■ BRANO SCELTO ■
▶
Il prete fa del suo meglio per mettere insieme una funzione che non faccia sbadigliare tutti. Prende a descrivere il quartiere, le strade, i negozi. Poi ci invita a guardare la realtà appena descritta come se fossimo arrampicati sul campanile della chiesa dove siamo e che ci sta congelando gli arti inferiori.

Parla, parla. E’ bravo. L’ha congeniata bene la faccenda. Secondo me lo fa la sera di scrivere le prediche in base agli impegni del giorno dopo. Due funerali, un battesimo, la messa, un matrimonio. Deve essere scandita così la sua agenda. Oppure lo fa quando gli viene l’idea, come uno scrittore che riesce a mettere insieme parole interessanti solo quando gli viene l’ispirazione. Così credo che a questo prete ieri sera sia venuta l’ispirazione. Per un cristiano, dice, la morte non va vista lungo la strada, tra i negozi, i passanti, bensì dal campanile, da lì in su. La vita è una parentesi, un passaggio, finisce sempre, va oltre sempre e bisogna riuscire a guardarla da un campanile perchè da esso si vede il cielo, si vede la vita dopo la morte. Quindi, ha continuato, perchè rattristarsi per un passaggio dalla vita a qualcosa che ci porta in cielo a continuare ma in compagnia dei santi eccetera eccetera? Entrava nei dettagli, rapiva l’attenzione di parenti ed amici infreddoliti e mi era pure simpatico se non fosse stato che poi ha aggiunto una parentesi sulla bontà dei cristiani, su quanti si sono uniti a gesù per diffondere bontà e amore. Sorbole.
◀
Record tratti da una raccolta
▶
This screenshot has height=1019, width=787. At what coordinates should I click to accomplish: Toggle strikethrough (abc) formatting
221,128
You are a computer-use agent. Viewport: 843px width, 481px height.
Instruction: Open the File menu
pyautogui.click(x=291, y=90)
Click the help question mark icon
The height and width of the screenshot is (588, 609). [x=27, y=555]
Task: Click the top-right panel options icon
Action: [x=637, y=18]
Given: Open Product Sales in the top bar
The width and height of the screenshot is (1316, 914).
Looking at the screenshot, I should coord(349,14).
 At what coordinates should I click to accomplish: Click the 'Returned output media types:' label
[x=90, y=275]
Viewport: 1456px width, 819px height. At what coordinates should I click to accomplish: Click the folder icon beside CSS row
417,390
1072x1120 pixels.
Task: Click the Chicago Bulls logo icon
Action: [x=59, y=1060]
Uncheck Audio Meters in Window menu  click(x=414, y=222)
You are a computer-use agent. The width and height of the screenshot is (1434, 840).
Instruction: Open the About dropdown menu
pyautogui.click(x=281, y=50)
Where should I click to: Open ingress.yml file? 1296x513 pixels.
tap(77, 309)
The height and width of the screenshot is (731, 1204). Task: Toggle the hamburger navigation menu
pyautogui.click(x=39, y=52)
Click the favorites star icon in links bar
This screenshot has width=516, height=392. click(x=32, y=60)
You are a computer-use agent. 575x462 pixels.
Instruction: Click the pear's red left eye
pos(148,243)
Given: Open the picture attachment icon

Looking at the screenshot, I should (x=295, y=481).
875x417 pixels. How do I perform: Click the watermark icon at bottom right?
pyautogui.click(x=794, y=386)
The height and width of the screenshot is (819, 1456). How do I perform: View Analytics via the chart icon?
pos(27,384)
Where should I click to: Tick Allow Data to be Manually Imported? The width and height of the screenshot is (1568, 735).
◀
■ ISTRUZIONI ■
1. Nel brano sulla predica del prete, quali impegni immagina il narratore nell'agenda del prete?
2. Continua il brano sulla predica del prete dopo la sua ultima frase.
Questi record provengono da un'altra fonte.

■ SOLUZIONI DELL'ESERCIZIO ■
1. Due funerali, un battesimo, la messa e un matrimonio.

2.
E’ in occasioni come queste che negli anni mi sono resa conto di come percepisco io questi accadimenti. Ho la mia ottica, inconsciamente. Non è un fatto razionale e per questo me ne accorgo  a fatica e solo in certe circostanze, appunto.  Non che sia davvero una novità. Come ora guardo la bara al centro, appena davanti al prete che parla, anzi racconta e ancora una volta dicevo mi rendo conto che non c’è più nessun funerale, qui adesso non c’è. Non c’è questa parente, non c’è. E’ quasi come fossi al di qua di un vetro. E’ come ci fosse un muro mentale che me ne separa. Al posto suo rivedo la bara che guardavo incredula diciotto anni fa. Ricordo lo stupore che avevo dentro, la sconfitta, l’immensa solitudine che mi riempiva. Ricordo il quieto risentimento e la consapevolezza che non sarei riuscita a fare più nulla. Non riesco a sentire altro ora, perchè nulla conta. Nulla esiste per me. Non riesce ad esistere. Riesco a comprendere la situazione, i sentimenti che provano gli altri, le figlie ad esempio, ma il mio spocchioso risentimento mi argina in una bolla dove altro non riesce ad entrare. Nemmeno la comprensione, che ho sempre ritenuto enormemente falsa, dato che  possiamo comprenderci l’un l’altro, ma ognuno è interprete solo di se stesso, parafrasando Hesse.
Perchè nessuno ha vissuto come ho vissuto io.
Perchè nessuno ha dovuto vivere come ho vissuto io.
Perchè nessuno vive come vivo io.

Anche ora quindi, il mio dolore è solo mio al punto da cancellare quello degli altri e da schermarmi dalla realtà. Guardo ciò che mi circonda come se la realtà fosse un film che stanno proiettando e che non mi riguarda perchè è qualcosa che esiste per gli altri, per gli attori.

Il prete continua, gesticola, ci sa fare. Penso che è proprio il suo mestiere questo. E’ riuscito a non fare addormentare nessuno. Forse è riuscito anche a non dare troppo fastidio ai parenti stretti con la sua filosofia che come è risaputo, riempie la bocca di chi sta sempre su una barca diversa dalla tua e, appunto, pontifica.

Il prete è soddisfatto, la chiosa era perfetta. Lascia il posto ad una vecchietta che si trascina una gamba e che sfodera d’un tratto una voce chiara, come da bambina mentre intona il canto che introduce a quella parte di messa dove bisogna ripetere una frase ad ogni passo. La vecchia ha un cappello verde di lana spessa e un  cappotto grigio spelacchiato. Gli occhiali sono grossi fondi di bottigila e i suoi occhi sono come zummati dalle spesse lenti. In sostanza il tira e molla, la botta e risposta, se la cantano tra loro: il prete e la vecchia. La platea non è molto partecipe: non canta quando c’è  da canatare, non si alza mai prontamente quando deve e non è che poi si impegni gran che almeno a ripetere quella frase a pappagallo ogni volta che la vecchia ha finito di leggere.
Del resto qui siamo divisi in due gruppi: i cattolici da cerimonia e mai praticanti e i buddisti che sono qui perchè hanno in qualche modo a che fare con la defunta. Guardo le sue figlie che camminano insime uscendo dalla chiesa e mi domando come riusciranno a riappacificarsi con quella che è stata fino a pochi giorni fa la loro madre.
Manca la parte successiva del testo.